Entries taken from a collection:

>>>>>

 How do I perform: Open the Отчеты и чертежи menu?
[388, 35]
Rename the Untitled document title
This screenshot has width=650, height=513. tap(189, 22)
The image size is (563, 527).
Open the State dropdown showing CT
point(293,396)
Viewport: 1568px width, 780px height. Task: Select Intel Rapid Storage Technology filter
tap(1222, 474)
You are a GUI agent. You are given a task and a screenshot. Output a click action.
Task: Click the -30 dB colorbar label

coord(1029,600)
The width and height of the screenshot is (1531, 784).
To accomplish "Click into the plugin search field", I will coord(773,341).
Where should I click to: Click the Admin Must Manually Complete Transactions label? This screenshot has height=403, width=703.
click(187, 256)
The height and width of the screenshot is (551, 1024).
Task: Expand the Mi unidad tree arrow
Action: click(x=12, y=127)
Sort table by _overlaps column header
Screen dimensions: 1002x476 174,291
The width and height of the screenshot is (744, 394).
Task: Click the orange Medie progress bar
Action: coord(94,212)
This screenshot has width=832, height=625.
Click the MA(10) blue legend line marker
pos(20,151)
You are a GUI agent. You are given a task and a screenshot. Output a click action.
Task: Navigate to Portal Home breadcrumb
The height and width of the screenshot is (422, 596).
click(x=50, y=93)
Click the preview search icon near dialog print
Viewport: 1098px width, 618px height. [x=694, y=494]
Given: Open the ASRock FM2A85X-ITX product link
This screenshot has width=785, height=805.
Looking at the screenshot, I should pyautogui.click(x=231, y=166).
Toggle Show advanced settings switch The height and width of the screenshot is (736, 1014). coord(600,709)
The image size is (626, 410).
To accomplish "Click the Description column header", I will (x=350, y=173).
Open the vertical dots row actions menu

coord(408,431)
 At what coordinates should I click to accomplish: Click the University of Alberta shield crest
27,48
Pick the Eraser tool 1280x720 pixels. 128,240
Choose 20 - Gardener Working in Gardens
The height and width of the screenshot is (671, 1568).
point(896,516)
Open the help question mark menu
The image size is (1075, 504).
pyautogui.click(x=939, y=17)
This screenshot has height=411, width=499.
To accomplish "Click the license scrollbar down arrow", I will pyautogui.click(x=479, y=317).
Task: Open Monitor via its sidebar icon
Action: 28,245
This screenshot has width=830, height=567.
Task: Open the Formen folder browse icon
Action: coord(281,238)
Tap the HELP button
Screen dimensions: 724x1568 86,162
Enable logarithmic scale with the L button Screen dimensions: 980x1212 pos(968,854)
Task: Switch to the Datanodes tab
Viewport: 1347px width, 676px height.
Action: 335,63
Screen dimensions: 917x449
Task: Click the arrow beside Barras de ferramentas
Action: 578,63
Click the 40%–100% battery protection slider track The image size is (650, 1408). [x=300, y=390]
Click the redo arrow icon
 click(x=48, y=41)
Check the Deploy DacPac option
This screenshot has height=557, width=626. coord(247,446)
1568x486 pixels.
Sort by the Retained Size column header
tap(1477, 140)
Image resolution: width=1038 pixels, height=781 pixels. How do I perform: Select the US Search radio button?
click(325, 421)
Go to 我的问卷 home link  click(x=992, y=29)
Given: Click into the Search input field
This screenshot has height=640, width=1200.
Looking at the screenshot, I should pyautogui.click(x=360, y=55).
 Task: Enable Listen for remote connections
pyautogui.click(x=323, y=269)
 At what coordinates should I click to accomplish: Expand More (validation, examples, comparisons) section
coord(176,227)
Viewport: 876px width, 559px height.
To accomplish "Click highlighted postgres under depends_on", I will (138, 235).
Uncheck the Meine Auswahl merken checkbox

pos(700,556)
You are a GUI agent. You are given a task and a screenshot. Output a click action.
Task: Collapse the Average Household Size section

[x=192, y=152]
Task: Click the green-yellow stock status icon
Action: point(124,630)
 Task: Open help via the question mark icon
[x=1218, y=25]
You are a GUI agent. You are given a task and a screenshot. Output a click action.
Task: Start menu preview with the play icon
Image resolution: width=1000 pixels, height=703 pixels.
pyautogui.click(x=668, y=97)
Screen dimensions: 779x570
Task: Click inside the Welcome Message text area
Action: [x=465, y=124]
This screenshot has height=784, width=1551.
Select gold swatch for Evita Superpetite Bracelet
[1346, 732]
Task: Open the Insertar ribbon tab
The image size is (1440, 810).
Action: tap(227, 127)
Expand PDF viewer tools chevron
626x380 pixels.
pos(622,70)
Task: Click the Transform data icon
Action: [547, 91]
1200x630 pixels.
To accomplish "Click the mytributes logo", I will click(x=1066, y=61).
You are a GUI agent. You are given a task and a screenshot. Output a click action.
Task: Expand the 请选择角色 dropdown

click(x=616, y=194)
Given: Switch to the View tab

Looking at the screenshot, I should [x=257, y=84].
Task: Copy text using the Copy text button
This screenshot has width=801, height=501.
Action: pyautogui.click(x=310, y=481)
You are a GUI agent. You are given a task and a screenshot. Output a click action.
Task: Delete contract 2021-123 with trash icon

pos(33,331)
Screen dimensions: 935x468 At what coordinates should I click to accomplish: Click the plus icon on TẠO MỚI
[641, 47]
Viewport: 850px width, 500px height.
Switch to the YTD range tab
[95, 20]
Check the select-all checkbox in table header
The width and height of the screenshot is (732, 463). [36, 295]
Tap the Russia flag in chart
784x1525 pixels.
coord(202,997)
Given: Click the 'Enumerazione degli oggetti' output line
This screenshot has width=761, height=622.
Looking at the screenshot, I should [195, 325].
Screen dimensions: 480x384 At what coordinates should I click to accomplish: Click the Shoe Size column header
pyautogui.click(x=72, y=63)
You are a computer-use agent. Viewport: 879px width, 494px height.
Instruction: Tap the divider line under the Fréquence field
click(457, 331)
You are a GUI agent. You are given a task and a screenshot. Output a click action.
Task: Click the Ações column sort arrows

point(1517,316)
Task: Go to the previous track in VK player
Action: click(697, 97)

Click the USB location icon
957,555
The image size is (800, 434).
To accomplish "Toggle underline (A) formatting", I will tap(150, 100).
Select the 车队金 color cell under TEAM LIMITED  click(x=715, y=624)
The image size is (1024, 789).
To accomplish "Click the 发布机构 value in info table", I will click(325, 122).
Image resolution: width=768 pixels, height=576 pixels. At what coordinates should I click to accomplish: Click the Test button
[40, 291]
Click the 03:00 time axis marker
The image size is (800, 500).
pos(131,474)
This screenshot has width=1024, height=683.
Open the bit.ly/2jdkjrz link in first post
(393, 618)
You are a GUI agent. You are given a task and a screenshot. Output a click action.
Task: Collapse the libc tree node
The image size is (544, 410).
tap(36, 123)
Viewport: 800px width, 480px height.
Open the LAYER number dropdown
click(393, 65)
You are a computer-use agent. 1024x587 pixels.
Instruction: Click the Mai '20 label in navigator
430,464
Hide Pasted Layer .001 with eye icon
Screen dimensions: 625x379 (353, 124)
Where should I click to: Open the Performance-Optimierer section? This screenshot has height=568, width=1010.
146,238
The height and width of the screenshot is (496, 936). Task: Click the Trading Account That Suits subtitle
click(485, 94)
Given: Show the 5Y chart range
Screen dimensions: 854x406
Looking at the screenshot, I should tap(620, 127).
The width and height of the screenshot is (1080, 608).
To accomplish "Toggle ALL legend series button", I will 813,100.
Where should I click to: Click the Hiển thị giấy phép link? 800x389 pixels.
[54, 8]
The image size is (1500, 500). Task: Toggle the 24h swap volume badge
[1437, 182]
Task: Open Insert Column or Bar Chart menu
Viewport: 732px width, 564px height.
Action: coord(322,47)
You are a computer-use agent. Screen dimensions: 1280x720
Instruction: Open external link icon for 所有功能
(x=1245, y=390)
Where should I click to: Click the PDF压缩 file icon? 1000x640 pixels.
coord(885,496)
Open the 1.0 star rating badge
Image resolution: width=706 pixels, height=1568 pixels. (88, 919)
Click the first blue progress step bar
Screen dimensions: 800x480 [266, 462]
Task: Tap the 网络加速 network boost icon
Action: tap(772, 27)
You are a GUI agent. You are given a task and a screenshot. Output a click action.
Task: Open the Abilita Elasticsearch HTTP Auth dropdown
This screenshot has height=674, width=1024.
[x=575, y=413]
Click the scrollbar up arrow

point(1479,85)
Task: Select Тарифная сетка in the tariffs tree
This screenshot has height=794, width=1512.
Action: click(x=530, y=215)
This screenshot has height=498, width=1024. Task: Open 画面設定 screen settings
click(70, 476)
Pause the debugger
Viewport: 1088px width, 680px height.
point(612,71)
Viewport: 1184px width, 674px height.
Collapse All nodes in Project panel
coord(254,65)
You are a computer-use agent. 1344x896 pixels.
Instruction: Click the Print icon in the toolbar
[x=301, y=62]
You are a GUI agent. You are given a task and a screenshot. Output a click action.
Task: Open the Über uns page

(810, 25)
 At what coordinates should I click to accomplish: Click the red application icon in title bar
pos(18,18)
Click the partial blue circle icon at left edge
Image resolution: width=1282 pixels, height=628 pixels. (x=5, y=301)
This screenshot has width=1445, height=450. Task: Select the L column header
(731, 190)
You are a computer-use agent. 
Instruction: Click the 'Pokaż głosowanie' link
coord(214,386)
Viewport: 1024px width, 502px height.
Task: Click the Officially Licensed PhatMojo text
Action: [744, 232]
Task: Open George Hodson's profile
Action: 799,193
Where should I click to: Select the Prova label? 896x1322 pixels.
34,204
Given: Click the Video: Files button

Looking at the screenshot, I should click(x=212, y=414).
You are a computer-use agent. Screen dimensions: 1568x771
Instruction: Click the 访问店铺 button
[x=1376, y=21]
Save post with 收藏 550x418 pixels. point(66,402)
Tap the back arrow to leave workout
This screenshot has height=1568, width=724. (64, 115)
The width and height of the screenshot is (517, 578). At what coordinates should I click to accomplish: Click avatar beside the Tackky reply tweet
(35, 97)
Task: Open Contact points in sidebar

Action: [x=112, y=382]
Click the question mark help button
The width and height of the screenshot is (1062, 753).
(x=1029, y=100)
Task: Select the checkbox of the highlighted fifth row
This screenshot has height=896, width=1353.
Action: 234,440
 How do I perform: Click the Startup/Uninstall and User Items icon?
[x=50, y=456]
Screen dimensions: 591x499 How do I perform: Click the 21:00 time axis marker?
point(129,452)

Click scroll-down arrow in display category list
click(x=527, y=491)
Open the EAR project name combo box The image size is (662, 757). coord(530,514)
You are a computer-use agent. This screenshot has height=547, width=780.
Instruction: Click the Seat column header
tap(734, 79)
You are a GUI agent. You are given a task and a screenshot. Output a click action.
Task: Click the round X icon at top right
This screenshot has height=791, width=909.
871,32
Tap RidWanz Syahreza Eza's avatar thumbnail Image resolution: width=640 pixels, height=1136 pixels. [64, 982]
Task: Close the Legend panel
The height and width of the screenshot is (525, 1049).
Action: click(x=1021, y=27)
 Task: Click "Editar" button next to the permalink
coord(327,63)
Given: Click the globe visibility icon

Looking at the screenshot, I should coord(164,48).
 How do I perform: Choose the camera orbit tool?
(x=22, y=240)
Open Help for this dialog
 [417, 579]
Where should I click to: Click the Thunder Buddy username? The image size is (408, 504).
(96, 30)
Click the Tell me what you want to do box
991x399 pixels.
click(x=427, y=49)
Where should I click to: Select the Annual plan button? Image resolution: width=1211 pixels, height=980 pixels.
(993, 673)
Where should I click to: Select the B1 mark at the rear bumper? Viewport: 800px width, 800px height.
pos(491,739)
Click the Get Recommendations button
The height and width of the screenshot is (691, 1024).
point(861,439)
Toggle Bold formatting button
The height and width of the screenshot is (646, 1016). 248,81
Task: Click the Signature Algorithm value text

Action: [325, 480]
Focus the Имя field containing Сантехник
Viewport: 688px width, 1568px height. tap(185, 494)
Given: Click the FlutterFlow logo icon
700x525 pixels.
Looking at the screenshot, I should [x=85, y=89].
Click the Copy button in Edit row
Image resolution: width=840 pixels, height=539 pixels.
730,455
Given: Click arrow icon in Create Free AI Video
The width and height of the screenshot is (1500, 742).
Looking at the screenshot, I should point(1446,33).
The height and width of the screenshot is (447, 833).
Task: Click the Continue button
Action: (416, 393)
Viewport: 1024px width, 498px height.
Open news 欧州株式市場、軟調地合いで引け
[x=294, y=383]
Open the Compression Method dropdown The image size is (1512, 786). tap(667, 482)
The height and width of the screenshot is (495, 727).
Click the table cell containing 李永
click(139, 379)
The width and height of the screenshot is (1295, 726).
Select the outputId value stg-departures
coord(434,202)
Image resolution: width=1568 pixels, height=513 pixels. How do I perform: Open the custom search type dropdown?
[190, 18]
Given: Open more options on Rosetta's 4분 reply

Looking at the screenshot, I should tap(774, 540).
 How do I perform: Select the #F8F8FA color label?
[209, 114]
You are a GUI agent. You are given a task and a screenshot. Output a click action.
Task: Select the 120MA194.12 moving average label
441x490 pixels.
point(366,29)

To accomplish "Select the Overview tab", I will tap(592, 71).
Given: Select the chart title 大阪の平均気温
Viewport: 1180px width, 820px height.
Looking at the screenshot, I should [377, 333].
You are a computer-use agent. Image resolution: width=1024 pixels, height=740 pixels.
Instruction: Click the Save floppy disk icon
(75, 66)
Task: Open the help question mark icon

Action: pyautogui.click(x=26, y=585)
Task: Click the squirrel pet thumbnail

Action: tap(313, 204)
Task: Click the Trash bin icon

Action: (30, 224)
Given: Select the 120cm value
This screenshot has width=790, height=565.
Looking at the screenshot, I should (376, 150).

<<<<<

▸ Exercise
From the entries above, copy every line containing the word "computer".

▸ Written solution
You are a computer-use agent. Viewport: 879px width, 494px height.
You are a computer-use agent. 1024x587 pixels.
You are a computer-use agent. Screen dimensions: 1280x720
You are a computer-use agent. 1344x896 pixels.
You are a computer-use agent. 
You are a computer-use agent. Screen dimensions: 1568x771
You are a computer-use agent. This screenshot has height=547, width=780.
You are a computer-use agent. Image resolution: width=1024 pixels, height=740 pixels.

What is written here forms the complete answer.